血液の寿命とは?赤血球や白血球血小板の期間と病気による変化を解説
- 2026年7月17日
- お知らせ
血液は、私たちの体内で酸素や栄養素を運び、感染と戦い、出血を止めるなど、生命維持に不可欠な役割を担っています。
これらの重要な働きを支える血球は、骨髄で常に新しく作られ、古いものと置き換えられています。
血球が体内で活動できる期間、すなわち「寿命」は、それぞれ異なり、その健康状態によっても変化します。

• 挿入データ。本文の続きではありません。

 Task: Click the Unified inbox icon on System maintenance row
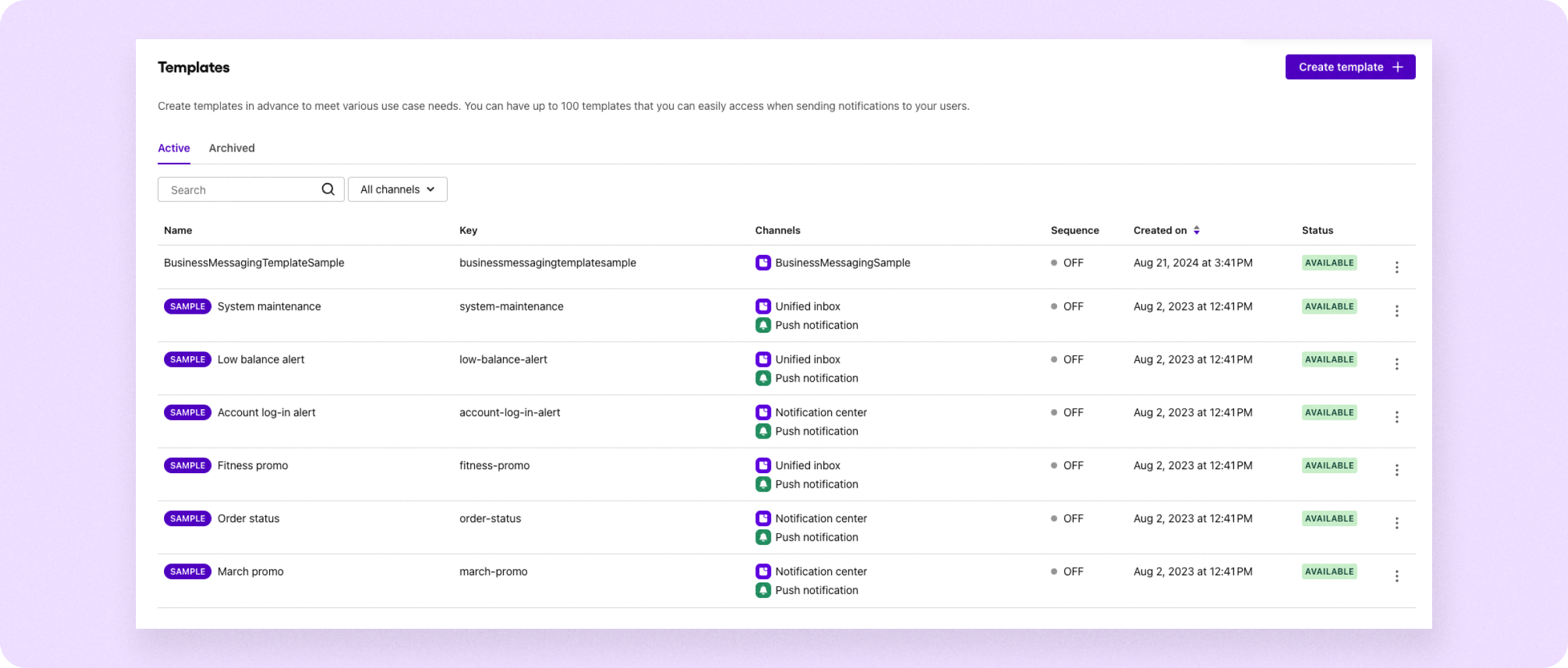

血液の寿命について理解を深めることは、自身の健康維持にも繋がるでしょう。
血液の寿命とは
血液は、赤血球、白血球、血小板といった細胞成分と、それらを浮かせる血漿から成り立っています。
これらの血球には、それぞれ決まった寿命があります。
赤血球の寿命約120日
赤血球は、体中に酸素を運ぶ主要な役割を担っています。
この赤血球の寿命は、一般的に約120日とされています。
寿命を迎えた赤血球は、体内の網内系と呼ばれる組織によって取り除かれ、新しい赤血球に置き換えられていきます。
白血球の寿命は様々
一方、感染から体を守る役割を持つ白血球は、その種類によって寿命が大きく異なります。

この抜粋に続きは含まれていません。